Library coexistance

22 Nov 2010

 

Are the libraries offered by mbed's baseline implemented such that they don't have problems with interactions, such as

- disable interrupts for more than few tens of microseconds?

- coordinate global assignments like interrupt vector slots?

 

and so on.

22 Nov 2010 . Edited: 22 Nov 2010

Hi Steve,

In general, yes this will work; so for your examples:

- disable interrupts for more than a few microseconds

Interrupts will still pend, so when you re-enable them any outstanding interrupts will be handled. Things like the Ticker/Timeout are obviously trying to fire at a specific time, and handling will be delayed if you disable interrupts. But as an example, the repeat time of a Ticker is determined by an absolute  running clock, not relative to the last time it was handled, so even if some get delayed you'll still get the right number of events.

- coordinate global assignments like vector slots

You can assign to the interrupt vector slots if you'd like (either statically or dynamically). The mbed libraries will only register those it needs. One thing to be aware of is the GPIO interrupts, which all share the same vector, so you can't mix and match mbed and your own there. I will look at allowing some form of fallthrough so, for example, a number of handlers could share the same slot, falling through if one doesn't handle it. But for now, one thing is assumed to own each slot.

The things which the mbed library currently does assume are:

  • It has control of TIMER3 (used for a 1us rolling timer)
  • The clock/PLL setup doesn't change (so it doesn't have to cope with changing PCLK frequencies for peripherals that are already set up)

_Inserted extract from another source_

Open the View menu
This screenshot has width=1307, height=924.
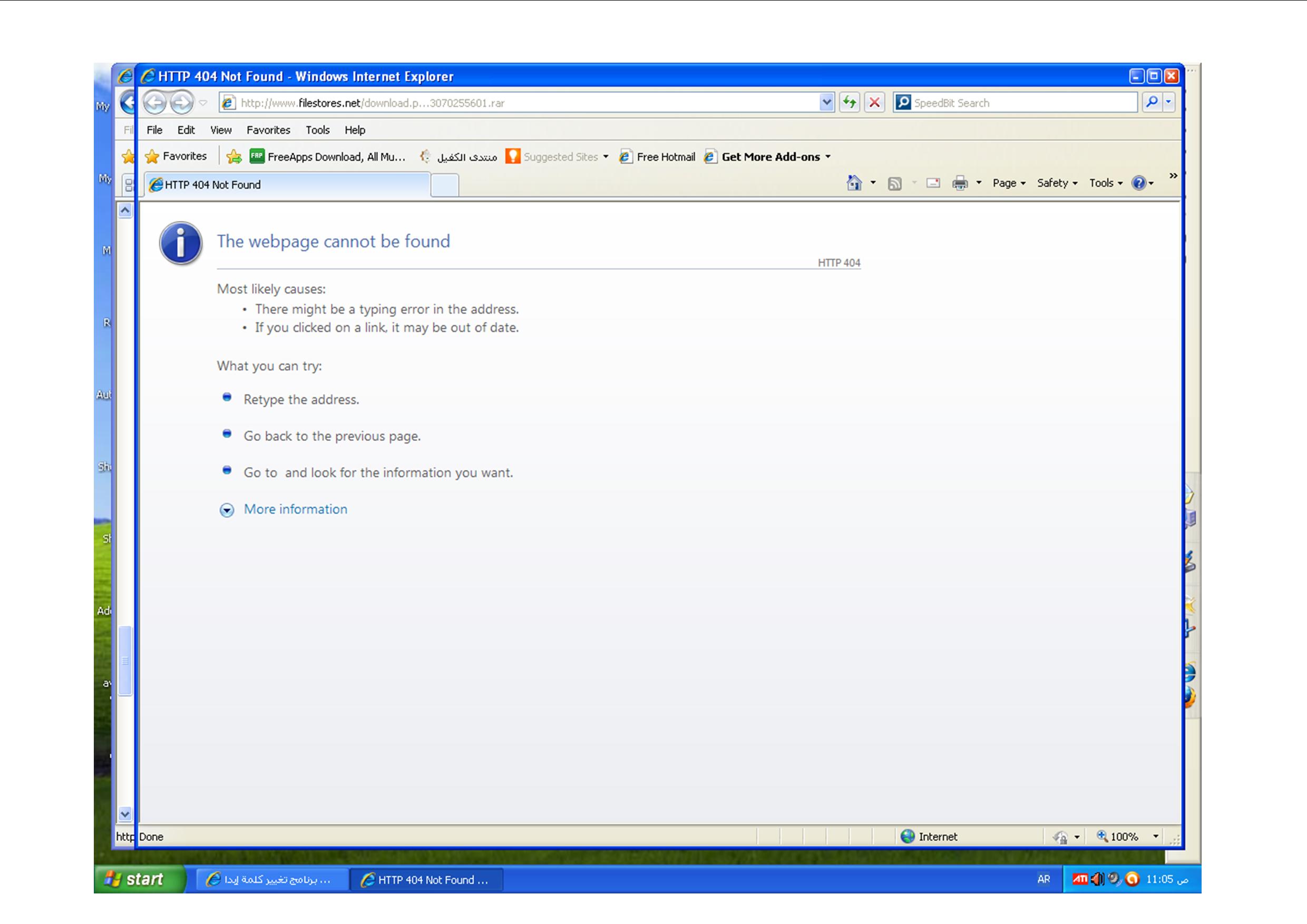(x=220, y=130)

It basically comes down to whether things are trying to get ownership of the same underlying mcu resource, so in the common case it is fine.

Simon

22 Nov 2010

Steve,

I little more info here:- http://mbed.org/forum/bugs-suggestions/topic/1130/

Basically, as shown, if you "do your own thing with interrupt vectors" then do Mbed libs first and then in your own code chain along the vectors. At the moment, Mbed libs expect to own an irq vector so if you alter one and then invoke an Mbed lib that needs it, your handler won't get called. As Simon noted, I think it's on their "to do" list to add chaining or some other mechanism to manage it.

--Andy

22 Nov 2010 . Edited: 22 Nov 2010

I should read before asking, but... are global things like interrupt vector slots managed with some library routine that dispenses unused slots on request, rather than having slot numbers hard coded at design-time? (my app would need to know which slots are unused, at run-time ? )

From the above, I understand that TIMER3 is owned. And the PLL is fixed and the crystal freq. is as well. That's fine.

UART transmit FIFO - is it used so that the interrupt rate can be 1/16th the character rate?
Is the UART receive FIFO thresholding used so that this interrupt rate can also be reduced? These are important with 115200 kBaud's character times.

What about the Ethernet interface: Are its interrupt vectors also allocated at run-time?